AdvisorHub (April 23, 2024) - By Miriam Rozen
The U.S. Department of Labor on Tuesday said it has finalized a fiduciary rule governing retirement accounts that will close loopholes and widen the swath of financial advisors who must put their clients interests ahead of commissions or face penalties and restitution.
The final rule, which takes effect September 23, updates the definition of an investment advice fiduciary under the Employee Retirement Income Security Act and the Internal Revenue Code. When proposed last year, it drew objections from trade associations for the brokerages and other institutions in the securities industry, who argued it would increase regulatory and compliance costs.
The DOL in an announcement on Tuesday said that the final rule and a related prohibited transaction exemption will “require trusted investment advice providers to give prudent, loyal, honest advice free from overcharges.”
“These fiduciaries must adhere to high standards of care and loyalty when they recommend investments and avoid recommendations that favor the investment advice providers’ interests — financial or otherwise — at the retirement savers’ expense,” the DOL added.
The rule as proposed in November would apply a fiduciary standard to recommendations from advisors such as rolling over assets from a workplace retirement plan to an Individual Retirement Account. It would also likely result in additional scrutiny for some high-fee annuity products.
“America’s workers and their families rely on investment professionals for guidance as they save for retirement,” DOL Acting Secretary Julie Su said in the announcement. “This rule protects the retirement investors from improper investment recommendations and harmful conflicts of interest.”
When President Joe Biden rolled out the rule last year, he described it as closing “loopholes,” and said, “Some advisors and brokers steer their clients toward certain investments not because it’s the best interest of the client [but] because it means the best payout for the broker. I get it, understand it. But I just want you to know we’re watching.”
The final rule could still face court challenges or congressional scrutiny.
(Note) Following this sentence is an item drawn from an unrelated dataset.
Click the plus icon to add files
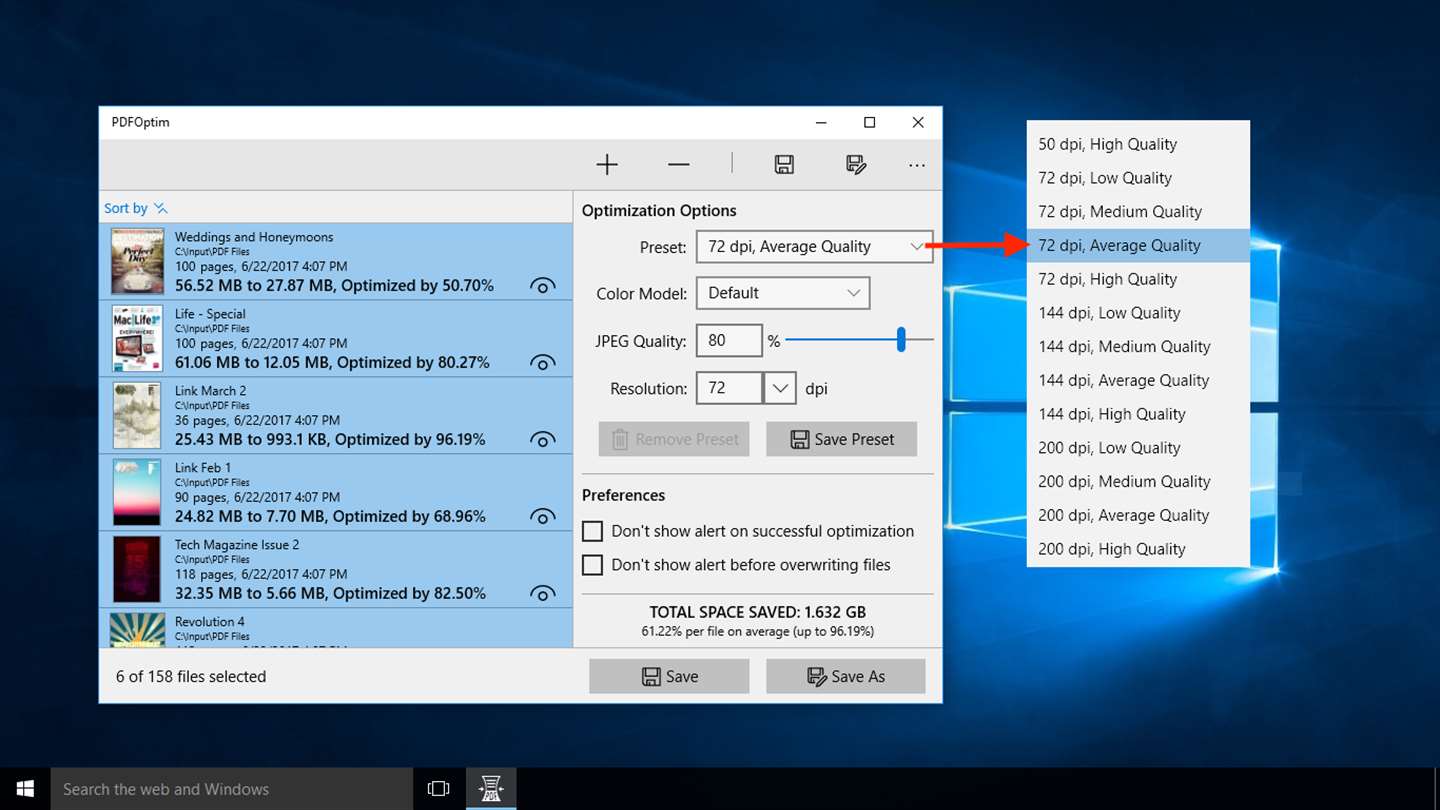The image size is (1440, 810). pyautogui.click(x=607, y=165)
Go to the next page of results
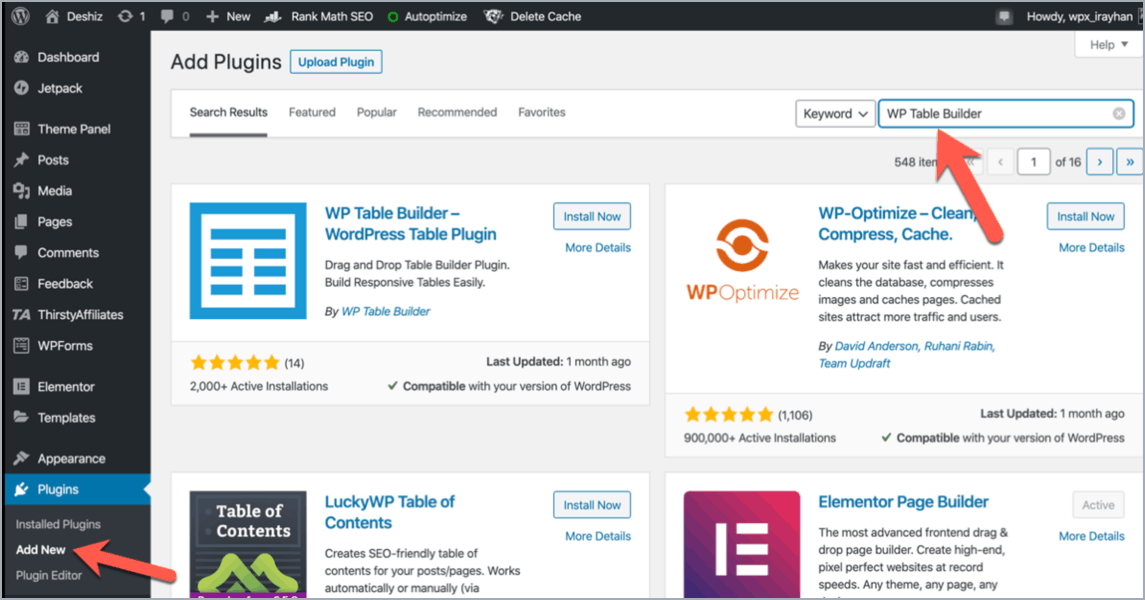The width and height of the screenshot is (1145, 600). click(x=1098, y=161)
The Financial Services Institute, a trade group of independent broker-dealers, said in a statement that it is reviewing the rule and raised an issue with the “abnormally rapid” pace at which it was issued following a comment period last year.
“We remain concerned that the final rule will have a negative impact on Main Street Americans’ access to financial advice as they attempt [to] save for a dignified retirement,” FSI said in a statement.
The Public Investors Advocate Bar Association (PIABA), a member organization for plaintiff lawyers representing investors, issued a statement welcoming the new rule, noting that studies have said the existing loophole has cost retirement savers and their families $17 billion annually.
“Financial advisors are not going to go extinct,” Joseph Peiffer, president of PIABA and founding partner of the law firm Peiffer Wolf Carr Kane Conway & Wise, said in a written statement. “Frankly, it’s an insult to the intelligence of hard-working Americans when advisors claim their jobs are threatened by the prospect of providing the unconflicted advice they know their clients already expect.”